» **TASK GOAL**
Reproduce exactly the span of lines that opens with the line containing "Viewport: 649px width, 775px" and closes with the last line of the entries below.

Items from a data source

┄┄┄┄┄┄┄┄┄┄┄┄┄┄┄┄┄┄┄┄

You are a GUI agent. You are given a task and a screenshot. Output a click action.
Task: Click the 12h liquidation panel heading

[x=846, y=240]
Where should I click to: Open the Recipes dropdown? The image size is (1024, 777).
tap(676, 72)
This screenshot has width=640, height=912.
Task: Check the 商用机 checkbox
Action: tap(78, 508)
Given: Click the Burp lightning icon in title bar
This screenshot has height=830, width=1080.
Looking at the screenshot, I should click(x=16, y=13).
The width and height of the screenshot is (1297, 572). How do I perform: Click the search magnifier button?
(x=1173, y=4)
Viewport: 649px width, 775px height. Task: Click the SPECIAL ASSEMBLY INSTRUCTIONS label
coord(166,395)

┄┄┄┄┄┄┄┄┄┄┄┄┄┄┄┄┄┄┄┄

» **TASK SOLUTION**
Viewport: 649px width, 775px height. Task: Click the SPECIAL ASSEMBLY INSTRUCTIONS label
coord(166,395)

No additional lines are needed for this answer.